Un plan de défense contre le Cybergeddon doit faire partie de la cyberstratégie de chaque pays, selon Noëlle van der Waag-Cowling, directrice de la stratégie et l’innovation à l’Institut de la cybersécurité d’Afrique du Sud.
Jusqu’à présent, la guerre cybernétique comporte 90 % d’espionnage et 10 % d’attaques directes conçues pour nuire, selon elle. Toutefois, à mesure qu’une infrastructure de plus en plus cruciale est connectée à l’Internet, la probabilité que ce rapport changera est en hausse.
Elle a déclaré récemment aux participants à la conférence Aéronautique et Défense Afrique (AAD) 2024 d’Afrique du Sud : « L’objet principal de la guerre cybernétique consiste à perturber et dégrader les compétences de l’adversaire, pour vous faire gagner du temps et de l’espace, choses cruciales sur le champ de bataille.

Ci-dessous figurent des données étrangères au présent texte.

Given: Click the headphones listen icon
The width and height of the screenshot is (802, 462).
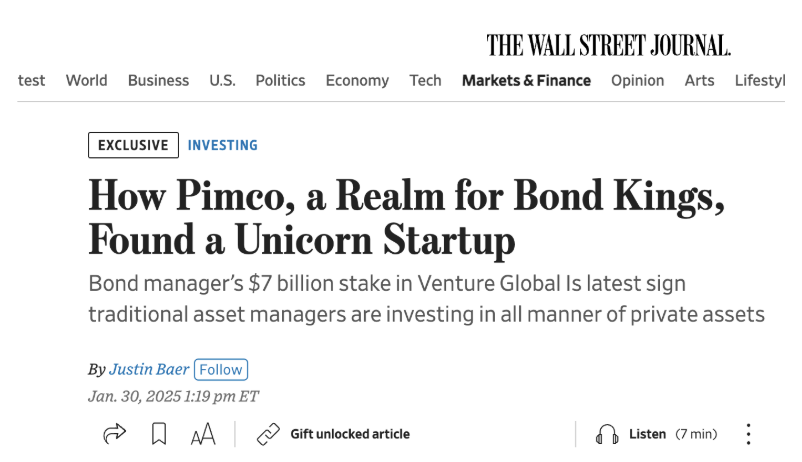Looking at the screenshot, I should [x=606, y=434].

La plus grande cybermenace est celle qui détruit l’infrastructure critique en attaquant des points de risque uniques provoquant les pannes d’alimentation électrique, d’eau ou de transport. »

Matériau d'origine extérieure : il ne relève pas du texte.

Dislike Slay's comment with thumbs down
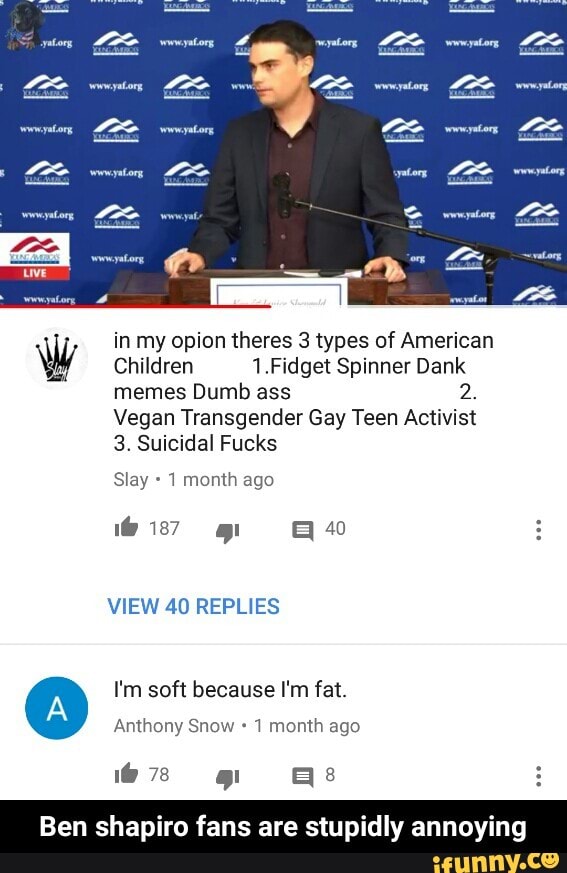This screenshot has height=873, width=567. [x=227, y=532]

L’expansion rapide de l’Internet en Afrique signifie que la communauté internaute du continent a plus que triplé en dix ans, de 181 millions en 2014 à 646 millions en 2024. Il est probable que ce chiffre doublera pour dépasser 1,1 milliard au cours des cinq prochaines années, selon Statista.
Cette croissance excède de loin la capacité des experts en cybersécurité de maintenir la cadence. Pour le moment, le continent a environ 20.000 professionnels formés en cybersécurité, beaucoup moins que les 100.000 nécessaires en fonction de sa population.

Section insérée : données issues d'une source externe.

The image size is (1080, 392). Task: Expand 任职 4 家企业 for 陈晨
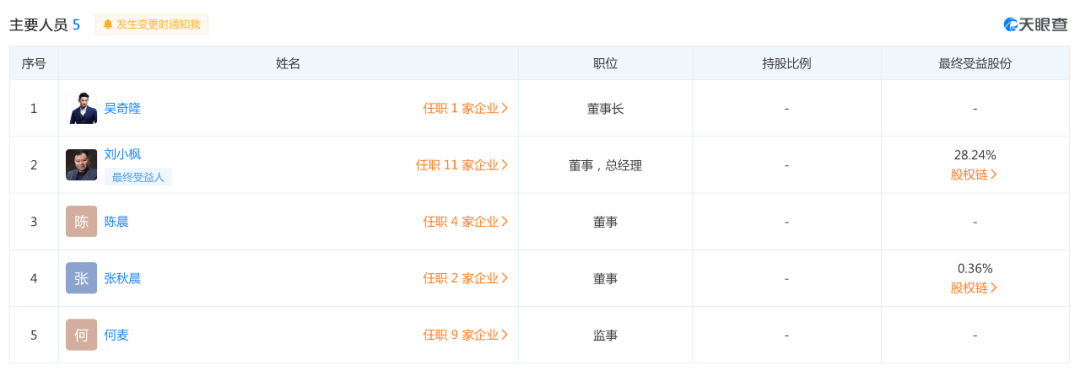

Dans l’ensemble, l’Afrique a dépensé 2,3 milliards de dollars dans la cybersécurité en 2024, chiffre qui est anticipé doubler pour atteindre 4,6 milliards de dollars cette année.
Les pays doivent examiner attentivement leur cyberdépendance et le niveau auquel ils sont prêts à se rétablir d’une attaque catastrophique contre l’infrastructure publique clé, selon le Dr van der Waag-Cowling.
Elle a déclaré lors d’un webinaire hébergé par le Centre africain pour les études stratégiques : « La première chose à comprendre est la suivante : que construisons-nous et comment est-ce connecté ? »
Un grand nombre de projets majeurs d’infrastructure en Afrique sont développés sans connexion Internet mais cela change rapidement, ajoute-t-elle.
Au cours des dernières années, les pays africains sujets à la plus grande quantité de trafic Internet ont subi des centaines de millions d’attaques. Rien qu’en 2024, ces attaques ont réussi à paralyser le secteur bancaire de l’Ouganda, les soins de santé d’Afrique du Sud et les agences gouvernementales du Kenya et du Nigeria.
À mesure que les cyberattaques deviennent une arme dans les luttes géopolitiques, les pays doivent être prêts à se défendre dans le cyberespace et sur le champ de bataille, a déclaré le Dr van der Waag-Cowling à la conférence AAD.
Les experts de la cybersécurité disent qu’une cyberdéfense appropriée exige la coopération internationale, mais celle-ci peut s’effondrer lorsque des conflits transfrontaliers éclatent. Elle nécessite aussi des structures juridiques nationales et des systèmes de sécurité qui peuvent répondre rapidement aux attaques.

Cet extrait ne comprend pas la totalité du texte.